:: ASSIGNED TASK ::
Find the line containing "Image resolution: width=1200" in the entries below. Restate it and each line after it, word for word, up to and including the line containing "You are a computer-use agent. 1355x896".

:: EXERCISE DATA ::
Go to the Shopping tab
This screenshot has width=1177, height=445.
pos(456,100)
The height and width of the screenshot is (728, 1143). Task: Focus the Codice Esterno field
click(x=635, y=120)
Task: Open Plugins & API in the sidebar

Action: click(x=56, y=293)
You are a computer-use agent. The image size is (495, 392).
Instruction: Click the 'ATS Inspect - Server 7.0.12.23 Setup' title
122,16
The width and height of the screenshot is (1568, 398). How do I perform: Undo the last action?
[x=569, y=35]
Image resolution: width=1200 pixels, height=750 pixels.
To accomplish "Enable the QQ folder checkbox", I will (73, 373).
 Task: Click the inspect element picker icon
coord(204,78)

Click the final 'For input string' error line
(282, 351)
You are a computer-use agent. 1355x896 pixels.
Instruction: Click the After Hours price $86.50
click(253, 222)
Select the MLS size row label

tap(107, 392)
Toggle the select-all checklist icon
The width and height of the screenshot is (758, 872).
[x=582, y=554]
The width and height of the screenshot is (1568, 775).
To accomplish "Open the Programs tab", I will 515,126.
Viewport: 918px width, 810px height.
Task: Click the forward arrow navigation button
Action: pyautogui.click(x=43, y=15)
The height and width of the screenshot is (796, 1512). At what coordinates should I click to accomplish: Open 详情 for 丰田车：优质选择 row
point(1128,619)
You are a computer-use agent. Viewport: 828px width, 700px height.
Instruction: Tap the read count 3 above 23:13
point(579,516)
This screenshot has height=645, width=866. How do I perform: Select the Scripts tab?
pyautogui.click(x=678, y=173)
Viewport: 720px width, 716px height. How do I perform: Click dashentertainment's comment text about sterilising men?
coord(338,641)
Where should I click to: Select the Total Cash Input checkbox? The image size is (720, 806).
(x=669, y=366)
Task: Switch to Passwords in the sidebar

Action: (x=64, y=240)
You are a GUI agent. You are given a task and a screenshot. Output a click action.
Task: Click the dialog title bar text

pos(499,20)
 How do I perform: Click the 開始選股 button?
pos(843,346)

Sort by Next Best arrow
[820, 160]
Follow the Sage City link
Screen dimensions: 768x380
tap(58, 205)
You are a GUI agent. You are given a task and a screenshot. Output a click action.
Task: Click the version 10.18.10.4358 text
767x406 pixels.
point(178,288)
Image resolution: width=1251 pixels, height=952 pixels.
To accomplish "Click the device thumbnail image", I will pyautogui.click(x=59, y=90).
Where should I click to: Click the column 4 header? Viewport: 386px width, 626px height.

:: EXERCISE RESULT ::
Image resolution: width=1200 pixels, height=750 pixels.
To accomplish "Enable the QQ folder checkbox", I will (73, 373).
 Task: Click the inspect element picker icon
coord(204,78)

Click the final 'For input string' error line
(282, 351)
You are a computer-use agent. 1355x896 pixels.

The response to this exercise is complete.